• **Exercise task**:
Convert the data starting at the line containing "Given: Click the" and ending at the line containing "Action: (x=420, y=409)" into a two-column CSV with the headers instruction and response. Give one row per item, with its text and its answer each in a single quoted field and any line breaks replaced by spaces.

• **Exercise inputs**:
[START]
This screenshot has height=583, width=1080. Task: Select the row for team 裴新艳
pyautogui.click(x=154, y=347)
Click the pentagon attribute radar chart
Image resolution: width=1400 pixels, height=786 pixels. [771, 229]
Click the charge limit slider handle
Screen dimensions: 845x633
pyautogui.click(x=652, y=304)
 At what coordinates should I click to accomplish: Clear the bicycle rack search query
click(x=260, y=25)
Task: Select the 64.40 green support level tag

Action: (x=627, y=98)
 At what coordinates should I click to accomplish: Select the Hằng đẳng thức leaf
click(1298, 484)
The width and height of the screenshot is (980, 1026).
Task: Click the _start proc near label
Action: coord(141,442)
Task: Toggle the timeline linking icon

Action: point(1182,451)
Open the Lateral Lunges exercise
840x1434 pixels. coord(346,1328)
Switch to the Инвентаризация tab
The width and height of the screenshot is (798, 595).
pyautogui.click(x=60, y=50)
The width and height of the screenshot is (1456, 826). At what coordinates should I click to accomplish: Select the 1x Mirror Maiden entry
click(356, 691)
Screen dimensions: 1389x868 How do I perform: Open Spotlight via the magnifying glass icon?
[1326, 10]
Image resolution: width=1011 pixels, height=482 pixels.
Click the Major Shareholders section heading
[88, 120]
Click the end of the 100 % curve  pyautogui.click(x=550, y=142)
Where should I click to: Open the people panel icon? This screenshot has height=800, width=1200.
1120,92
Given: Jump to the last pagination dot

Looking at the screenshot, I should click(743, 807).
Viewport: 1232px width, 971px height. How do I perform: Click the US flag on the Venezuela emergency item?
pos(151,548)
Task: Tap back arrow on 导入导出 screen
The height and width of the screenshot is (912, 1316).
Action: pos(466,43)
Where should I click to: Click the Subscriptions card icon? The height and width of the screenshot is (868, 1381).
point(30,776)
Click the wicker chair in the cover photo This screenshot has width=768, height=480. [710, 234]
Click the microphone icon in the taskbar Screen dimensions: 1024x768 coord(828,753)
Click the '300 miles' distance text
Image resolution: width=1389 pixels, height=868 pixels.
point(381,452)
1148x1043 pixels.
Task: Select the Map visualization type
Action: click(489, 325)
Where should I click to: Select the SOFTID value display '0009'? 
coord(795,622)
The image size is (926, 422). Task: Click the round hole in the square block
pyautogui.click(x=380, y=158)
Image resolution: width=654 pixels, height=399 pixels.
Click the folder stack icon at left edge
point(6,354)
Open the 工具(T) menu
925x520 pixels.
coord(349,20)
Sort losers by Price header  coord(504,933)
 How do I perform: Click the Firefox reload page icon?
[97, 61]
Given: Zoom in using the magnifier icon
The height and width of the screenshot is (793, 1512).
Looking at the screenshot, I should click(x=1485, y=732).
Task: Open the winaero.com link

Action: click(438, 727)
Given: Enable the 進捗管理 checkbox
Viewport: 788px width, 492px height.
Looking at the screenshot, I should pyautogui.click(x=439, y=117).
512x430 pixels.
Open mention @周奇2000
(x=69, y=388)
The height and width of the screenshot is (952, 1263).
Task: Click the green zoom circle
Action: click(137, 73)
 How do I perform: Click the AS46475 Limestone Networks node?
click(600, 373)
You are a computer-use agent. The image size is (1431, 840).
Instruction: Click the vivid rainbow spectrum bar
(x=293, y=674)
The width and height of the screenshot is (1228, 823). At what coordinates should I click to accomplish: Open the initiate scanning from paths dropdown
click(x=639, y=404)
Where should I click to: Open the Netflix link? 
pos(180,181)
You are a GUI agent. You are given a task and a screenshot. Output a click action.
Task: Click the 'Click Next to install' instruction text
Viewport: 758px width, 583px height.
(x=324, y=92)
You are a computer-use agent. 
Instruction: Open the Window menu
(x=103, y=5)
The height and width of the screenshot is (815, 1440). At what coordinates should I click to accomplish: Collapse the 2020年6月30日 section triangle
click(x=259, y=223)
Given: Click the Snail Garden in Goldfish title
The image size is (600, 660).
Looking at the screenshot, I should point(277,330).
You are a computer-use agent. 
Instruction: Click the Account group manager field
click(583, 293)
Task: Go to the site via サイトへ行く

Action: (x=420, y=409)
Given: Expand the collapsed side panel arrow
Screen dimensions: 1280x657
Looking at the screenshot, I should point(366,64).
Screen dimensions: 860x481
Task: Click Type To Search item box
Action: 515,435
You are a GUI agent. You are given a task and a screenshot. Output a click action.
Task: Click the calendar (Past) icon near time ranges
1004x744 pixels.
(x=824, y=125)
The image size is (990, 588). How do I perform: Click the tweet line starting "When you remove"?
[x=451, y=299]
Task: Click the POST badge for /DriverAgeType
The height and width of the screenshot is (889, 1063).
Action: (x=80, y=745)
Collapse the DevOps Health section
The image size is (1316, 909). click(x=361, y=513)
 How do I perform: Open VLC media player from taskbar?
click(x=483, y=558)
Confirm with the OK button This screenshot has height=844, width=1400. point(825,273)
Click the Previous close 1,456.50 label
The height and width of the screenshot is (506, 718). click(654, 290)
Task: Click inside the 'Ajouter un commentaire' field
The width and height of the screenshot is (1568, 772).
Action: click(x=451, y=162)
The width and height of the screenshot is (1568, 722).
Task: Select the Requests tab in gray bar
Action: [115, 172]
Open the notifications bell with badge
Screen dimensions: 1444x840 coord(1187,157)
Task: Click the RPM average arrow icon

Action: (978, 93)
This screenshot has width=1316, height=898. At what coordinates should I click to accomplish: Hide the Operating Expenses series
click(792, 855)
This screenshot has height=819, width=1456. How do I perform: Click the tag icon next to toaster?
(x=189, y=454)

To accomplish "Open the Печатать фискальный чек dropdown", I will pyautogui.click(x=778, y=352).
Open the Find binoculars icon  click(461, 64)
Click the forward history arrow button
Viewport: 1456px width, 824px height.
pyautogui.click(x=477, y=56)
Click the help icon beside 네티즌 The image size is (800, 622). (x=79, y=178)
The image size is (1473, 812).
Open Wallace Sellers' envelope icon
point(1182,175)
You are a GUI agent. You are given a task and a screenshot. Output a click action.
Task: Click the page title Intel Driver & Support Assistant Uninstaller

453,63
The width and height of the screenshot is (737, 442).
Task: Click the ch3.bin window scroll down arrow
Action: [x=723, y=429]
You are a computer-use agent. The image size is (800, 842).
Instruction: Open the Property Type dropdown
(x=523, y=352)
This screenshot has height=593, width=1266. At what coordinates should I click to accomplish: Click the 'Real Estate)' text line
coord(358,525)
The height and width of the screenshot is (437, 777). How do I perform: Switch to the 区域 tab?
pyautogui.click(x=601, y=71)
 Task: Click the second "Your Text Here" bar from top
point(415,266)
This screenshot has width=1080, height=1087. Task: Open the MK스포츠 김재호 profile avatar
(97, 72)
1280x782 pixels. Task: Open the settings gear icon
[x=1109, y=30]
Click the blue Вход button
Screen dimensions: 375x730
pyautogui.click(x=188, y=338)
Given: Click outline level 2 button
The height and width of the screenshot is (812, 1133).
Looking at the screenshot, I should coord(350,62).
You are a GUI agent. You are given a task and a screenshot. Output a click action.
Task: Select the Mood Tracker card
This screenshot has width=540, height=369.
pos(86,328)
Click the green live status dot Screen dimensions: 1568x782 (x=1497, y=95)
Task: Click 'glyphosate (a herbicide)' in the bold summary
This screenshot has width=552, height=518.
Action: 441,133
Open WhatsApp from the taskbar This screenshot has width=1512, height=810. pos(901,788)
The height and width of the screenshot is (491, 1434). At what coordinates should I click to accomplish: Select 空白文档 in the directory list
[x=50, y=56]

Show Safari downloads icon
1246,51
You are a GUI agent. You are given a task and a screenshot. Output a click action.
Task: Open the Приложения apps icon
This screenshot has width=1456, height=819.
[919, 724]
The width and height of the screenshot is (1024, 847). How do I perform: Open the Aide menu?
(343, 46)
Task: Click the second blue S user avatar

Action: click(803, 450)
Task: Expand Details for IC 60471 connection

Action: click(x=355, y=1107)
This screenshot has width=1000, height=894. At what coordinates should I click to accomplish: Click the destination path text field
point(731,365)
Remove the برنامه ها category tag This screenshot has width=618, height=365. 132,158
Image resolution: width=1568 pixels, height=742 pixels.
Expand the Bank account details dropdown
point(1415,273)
[END]
• **Written response**:
instruction,response
"Given: Click the Snail Garden in Goldfish title The image size is (600, 660).","Looking at the screenshot, I should point(277,330)."
"You are a computer-use agent. Instruction: Click the Account group manager field","click(583, 293)"
"Task: Go to the site via サイトへ行く","Action: (x=420, y=409)"